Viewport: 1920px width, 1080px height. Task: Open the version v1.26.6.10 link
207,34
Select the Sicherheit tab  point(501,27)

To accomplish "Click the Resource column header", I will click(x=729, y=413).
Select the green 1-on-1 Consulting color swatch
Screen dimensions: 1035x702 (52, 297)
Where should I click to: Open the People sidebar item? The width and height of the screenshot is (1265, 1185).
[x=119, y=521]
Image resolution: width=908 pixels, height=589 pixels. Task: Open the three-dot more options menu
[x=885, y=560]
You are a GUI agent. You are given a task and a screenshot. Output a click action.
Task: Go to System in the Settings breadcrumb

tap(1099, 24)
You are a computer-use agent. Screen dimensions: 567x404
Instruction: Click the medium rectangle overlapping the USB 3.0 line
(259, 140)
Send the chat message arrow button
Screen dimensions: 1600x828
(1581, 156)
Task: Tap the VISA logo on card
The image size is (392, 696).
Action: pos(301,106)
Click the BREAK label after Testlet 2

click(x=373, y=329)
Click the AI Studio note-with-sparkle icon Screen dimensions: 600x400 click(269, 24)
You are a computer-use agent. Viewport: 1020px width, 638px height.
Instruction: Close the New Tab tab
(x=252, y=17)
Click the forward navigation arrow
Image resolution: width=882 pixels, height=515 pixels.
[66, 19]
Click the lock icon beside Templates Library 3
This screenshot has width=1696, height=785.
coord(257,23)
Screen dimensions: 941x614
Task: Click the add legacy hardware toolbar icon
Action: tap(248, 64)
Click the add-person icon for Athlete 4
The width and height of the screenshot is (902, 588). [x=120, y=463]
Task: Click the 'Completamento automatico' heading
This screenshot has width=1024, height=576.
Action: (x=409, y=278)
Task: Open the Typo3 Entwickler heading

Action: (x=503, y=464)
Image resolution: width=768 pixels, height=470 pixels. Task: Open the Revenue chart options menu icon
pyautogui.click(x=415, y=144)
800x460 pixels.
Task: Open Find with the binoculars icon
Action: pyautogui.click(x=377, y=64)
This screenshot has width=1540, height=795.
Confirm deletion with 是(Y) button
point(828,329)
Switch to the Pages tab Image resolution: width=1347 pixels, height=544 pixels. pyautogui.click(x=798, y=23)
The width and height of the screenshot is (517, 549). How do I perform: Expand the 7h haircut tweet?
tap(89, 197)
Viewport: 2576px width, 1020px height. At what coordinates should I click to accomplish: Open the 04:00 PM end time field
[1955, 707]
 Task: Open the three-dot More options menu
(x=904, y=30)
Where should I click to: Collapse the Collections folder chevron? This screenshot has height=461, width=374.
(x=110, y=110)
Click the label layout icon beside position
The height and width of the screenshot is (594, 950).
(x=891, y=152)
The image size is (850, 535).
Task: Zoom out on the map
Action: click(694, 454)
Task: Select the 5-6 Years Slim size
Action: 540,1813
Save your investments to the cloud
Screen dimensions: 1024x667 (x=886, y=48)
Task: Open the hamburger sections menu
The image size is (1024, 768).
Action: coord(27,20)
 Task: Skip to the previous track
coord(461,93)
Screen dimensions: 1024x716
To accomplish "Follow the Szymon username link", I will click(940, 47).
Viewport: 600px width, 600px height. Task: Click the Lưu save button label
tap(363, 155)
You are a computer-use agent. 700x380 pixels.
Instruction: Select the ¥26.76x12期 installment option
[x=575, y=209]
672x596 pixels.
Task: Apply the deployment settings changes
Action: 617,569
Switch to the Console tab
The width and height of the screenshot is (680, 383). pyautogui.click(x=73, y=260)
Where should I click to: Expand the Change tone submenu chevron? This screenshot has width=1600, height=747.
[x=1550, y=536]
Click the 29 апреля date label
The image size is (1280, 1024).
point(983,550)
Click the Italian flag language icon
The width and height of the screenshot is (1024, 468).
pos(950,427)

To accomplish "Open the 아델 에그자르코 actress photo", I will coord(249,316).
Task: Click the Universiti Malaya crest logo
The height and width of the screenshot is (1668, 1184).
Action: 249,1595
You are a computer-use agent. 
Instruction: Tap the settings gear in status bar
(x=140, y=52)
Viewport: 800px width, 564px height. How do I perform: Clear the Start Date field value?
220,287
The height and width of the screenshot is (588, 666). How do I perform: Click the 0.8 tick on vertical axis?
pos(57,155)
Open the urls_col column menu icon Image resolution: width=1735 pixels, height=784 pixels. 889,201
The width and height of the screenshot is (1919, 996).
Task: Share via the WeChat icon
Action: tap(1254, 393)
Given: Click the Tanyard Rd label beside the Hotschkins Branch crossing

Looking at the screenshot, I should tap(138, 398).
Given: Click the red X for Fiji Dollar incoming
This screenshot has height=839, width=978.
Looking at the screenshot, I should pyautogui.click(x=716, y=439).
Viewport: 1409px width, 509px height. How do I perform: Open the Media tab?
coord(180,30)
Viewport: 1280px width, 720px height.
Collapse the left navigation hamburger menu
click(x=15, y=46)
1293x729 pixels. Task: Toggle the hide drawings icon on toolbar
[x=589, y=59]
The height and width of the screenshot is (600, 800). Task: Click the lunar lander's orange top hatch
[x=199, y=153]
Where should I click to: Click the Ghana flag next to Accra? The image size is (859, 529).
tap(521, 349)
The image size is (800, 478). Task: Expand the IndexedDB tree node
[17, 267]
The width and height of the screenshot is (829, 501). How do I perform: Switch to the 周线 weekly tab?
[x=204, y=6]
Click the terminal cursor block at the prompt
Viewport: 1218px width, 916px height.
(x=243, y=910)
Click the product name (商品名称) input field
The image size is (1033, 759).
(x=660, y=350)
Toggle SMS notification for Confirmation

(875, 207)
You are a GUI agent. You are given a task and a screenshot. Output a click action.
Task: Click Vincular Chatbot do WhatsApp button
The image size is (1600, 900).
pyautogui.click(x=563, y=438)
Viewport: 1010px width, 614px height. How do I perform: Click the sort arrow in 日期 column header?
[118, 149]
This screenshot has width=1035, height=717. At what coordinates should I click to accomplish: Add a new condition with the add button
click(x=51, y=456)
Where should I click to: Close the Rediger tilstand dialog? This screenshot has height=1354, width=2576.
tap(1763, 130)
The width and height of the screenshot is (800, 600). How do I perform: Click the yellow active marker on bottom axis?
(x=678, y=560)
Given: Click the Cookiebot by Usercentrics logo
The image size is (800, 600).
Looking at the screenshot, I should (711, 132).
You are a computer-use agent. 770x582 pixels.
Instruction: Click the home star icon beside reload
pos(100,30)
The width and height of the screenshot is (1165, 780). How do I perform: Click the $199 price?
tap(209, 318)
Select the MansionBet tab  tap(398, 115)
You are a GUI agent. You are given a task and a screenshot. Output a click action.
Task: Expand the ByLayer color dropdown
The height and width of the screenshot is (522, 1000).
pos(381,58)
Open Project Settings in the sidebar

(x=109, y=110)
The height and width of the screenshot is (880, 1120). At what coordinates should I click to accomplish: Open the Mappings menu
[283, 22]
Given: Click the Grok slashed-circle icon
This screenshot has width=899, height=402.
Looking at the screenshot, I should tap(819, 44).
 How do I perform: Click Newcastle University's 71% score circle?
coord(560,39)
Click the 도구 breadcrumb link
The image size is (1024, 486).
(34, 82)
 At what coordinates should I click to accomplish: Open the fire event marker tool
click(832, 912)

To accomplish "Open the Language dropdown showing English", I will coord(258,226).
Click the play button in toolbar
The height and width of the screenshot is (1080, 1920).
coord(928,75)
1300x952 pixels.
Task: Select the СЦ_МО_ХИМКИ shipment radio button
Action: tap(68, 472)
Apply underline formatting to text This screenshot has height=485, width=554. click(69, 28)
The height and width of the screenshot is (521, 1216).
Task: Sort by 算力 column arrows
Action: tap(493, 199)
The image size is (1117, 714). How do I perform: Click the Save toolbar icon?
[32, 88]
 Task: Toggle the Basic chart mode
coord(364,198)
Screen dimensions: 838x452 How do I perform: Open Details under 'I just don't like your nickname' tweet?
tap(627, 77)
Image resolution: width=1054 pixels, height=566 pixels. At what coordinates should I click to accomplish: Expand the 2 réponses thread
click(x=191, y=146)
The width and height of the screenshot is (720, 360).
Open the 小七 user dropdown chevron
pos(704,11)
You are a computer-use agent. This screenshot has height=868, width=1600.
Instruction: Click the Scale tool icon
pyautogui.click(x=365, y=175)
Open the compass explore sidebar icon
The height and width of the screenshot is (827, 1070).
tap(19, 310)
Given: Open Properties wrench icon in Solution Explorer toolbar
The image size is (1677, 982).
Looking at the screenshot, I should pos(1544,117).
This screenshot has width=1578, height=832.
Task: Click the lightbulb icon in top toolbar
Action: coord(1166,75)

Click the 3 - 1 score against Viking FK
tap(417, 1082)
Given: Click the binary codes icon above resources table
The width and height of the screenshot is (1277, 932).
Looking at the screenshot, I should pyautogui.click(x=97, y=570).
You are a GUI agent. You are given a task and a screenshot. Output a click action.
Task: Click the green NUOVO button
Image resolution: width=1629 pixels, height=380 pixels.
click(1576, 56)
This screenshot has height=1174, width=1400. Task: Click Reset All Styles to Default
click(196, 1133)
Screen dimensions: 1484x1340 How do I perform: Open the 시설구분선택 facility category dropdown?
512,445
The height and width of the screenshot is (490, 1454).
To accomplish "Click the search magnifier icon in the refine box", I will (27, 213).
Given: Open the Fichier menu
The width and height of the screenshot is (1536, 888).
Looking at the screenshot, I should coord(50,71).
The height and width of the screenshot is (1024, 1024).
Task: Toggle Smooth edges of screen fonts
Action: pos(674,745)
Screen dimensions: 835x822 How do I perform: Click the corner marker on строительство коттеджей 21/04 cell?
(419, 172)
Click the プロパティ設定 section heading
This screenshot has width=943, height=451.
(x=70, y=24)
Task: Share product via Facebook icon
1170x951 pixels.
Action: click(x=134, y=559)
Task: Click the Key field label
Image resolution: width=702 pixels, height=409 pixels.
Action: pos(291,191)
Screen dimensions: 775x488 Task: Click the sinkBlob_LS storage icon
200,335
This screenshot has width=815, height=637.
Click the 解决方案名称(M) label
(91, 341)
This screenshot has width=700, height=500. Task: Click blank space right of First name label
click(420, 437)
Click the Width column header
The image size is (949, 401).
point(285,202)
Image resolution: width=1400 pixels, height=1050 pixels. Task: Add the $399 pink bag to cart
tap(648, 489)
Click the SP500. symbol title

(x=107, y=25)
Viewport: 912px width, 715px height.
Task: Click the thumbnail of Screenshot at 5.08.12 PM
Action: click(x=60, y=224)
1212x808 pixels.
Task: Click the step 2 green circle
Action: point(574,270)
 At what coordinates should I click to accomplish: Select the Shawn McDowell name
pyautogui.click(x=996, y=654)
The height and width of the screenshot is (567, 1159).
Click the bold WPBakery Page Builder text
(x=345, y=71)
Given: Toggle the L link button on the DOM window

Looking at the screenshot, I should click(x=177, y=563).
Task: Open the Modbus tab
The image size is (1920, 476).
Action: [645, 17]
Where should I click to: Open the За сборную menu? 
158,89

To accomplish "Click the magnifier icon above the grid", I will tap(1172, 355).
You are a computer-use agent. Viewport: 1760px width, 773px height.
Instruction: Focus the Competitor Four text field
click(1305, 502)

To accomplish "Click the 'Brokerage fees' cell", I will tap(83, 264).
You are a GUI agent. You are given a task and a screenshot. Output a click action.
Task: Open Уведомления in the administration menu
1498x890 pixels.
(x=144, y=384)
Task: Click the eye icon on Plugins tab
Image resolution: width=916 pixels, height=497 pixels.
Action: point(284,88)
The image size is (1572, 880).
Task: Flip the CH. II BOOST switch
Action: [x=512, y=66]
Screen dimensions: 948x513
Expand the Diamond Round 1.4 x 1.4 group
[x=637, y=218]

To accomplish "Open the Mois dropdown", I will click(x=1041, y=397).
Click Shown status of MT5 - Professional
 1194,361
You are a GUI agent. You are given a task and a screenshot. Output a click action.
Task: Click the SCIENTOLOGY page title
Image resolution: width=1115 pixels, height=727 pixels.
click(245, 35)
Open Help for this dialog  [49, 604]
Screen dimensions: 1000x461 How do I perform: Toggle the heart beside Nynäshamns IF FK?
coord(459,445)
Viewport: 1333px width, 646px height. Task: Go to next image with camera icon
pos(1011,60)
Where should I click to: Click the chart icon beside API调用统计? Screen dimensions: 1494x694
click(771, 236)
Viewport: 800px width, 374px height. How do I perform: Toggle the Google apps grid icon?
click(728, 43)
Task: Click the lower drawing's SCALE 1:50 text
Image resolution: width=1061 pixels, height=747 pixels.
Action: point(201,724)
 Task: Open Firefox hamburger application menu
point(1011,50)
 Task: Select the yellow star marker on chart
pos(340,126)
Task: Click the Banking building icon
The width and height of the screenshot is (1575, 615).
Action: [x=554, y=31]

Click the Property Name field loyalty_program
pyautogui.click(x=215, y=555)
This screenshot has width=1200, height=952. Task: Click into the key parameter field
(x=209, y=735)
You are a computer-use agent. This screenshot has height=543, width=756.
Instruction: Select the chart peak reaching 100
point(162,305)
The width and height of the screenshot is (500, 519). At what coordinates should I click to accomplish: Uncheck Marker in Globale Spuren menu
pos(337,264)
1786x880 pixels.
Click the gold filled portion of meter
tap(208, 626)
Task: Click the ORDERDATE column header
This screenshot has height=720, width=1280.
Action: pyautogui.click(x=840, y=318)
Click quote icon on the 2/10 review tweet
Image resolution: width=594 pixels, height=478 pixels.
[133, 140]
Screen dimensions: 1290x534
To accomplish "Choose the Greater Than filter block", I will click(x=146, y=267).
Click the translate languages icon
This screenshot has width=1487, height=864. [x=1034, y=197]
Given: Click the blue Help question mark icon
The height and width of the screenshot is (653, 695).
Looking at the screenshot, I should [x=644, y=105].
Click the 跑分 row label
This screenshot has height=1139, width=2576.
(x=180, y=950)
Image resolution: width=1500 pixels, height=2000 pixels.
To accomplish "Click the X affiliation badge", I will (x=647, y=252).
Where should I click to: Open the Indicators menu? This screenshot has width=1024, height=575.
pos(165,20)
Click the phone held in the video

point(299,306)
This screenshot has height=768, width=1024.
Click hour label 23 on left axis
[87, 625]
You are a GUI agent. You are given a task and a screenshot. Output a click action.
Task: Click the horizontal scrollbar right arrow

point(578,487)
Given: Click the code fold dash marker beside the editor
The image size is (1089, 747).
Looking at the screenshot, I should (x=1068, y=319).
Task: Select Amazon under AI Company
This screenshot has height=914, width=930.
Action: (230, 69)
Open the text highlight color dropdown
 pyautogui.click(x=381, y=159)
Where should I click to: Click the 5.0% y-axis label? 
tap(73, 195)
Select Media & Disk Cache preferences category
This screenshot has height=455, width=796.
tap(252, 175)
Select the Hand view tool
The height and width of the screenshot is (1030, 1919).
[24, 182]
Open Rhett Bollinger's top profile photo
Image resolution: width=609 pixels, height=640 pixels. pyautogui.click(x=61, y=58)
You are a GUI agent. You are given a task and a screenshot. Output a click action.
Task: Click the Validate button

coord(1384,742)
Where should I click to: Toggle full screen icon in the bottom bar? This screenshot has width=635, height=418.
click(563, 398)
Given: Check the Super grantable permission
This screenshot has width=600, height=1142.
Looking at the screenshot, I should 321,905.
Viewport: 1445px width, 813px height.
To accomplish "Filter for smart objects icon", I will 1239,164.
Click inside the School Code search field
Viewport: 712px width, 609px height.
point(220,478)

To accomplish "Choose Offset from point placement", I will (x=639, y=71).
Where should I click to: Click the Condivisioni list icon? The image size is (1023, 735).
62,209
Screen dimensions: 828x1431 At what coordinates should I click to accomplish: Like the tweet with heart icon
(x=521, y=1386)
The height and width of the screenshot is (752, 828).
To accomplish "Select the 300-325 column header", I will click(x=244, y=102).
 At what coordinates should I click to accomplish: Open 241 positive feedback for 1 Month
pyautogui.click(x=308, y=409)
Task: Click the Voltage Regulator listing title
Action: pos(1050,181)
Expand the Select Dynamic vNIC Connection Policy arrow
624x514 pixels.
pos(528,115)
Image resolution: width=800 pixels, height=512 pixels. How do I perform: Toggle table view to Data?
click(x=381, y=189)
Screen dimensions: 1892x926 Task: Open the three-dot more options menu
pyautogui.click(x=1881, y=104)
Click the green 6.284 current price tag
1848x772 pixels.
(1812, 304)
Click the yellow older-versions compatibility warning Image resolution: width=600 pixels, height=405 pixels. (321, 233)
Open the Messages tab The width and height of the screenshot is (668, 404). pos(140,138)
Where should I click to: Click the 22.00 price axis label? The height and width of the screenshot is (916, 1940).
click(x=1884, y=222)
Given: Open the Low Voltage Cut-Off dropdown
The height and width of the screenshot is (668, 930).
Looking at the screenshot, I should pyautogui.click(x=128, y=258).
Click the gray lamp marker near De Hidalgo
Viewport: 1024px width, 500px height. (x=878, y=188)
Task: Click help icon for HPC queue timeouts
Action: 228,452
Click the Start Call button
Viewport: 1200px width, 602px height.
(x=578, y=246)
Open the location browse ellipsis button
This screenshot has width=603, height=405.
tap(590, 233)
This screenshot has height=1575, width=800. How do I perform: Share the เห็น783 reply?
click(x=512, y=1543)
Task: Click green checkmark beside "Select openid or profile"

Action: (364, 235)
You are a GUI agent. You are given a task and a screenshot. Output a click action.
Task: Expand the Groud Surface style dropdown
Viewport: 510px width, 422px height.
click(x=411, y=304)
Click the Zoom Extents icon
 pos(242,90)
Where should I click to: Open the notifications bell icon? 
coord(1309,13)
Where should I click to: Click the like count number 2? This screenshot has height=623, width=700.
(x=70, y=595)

.....

▸ **ASSIGNED TASK**: Exact duplication is required for the lines above, from the line that contains "Image resolution: width=1054" to the line that contains "Given: Open the Fichier menu", inclusive; omit all others.

▸ **WRITTEN REPLY**:
Image resolution: width=1054 pixels, height=566 pixels. At what coordinates should I click to accomplish: Expand the 2 réponses thread
click(x=191, y=146)
The width and height of the screenshot is (720, 360).
Open the 小七 user dropdown chevron
pos(704,11)
You are a computer-use agent. This screenshot has height=868, width=1600.
Instruction: Click the Scale tool icon
pyautogui.click(x=365, y=175)
Open the compass explore sidebar icon
The height and width of the screenshot is (827, 1070).
tap(19, 310)
Given: Open Properties wrench icon in Solution Explorer toolbar
The image size is (1677, 982).
Looking at the screenshot, I should pos(1544,117).
This screenshot has width=1578, height=832.
Task: Click the lightbulb icon in top toolbar
Action: coord(1166,75)

Click the 3 - 1 score against Viking FK
tap(417, 1082)
Given: Click the binary codes icon above resources table
The width and height of the screenshot is (1277, 932).
Looking at the screenshot, I should pyautogui.click(x=97, y=570).
You are a GUI agent. You are given a task and a screenshot. Output a click action.
Task: Click the green NUOVO button
Image resolution: width=1629 pixels, height=380 pixels.
click(1576, 56)
This screenshot has height=1174, width=1400. Task: Click Reset All Styles to Default
click(196, 1133)
Screen dimensions: 1484x1340 How do I perform: Open the 시설구분선택 facility category dropdown?
512,445
The height and width of the screenshot is (490, 1454).
To accomplish "Click the search magnifier icon in the refine box", I will (27, 213).
Given: Open the Fichier menu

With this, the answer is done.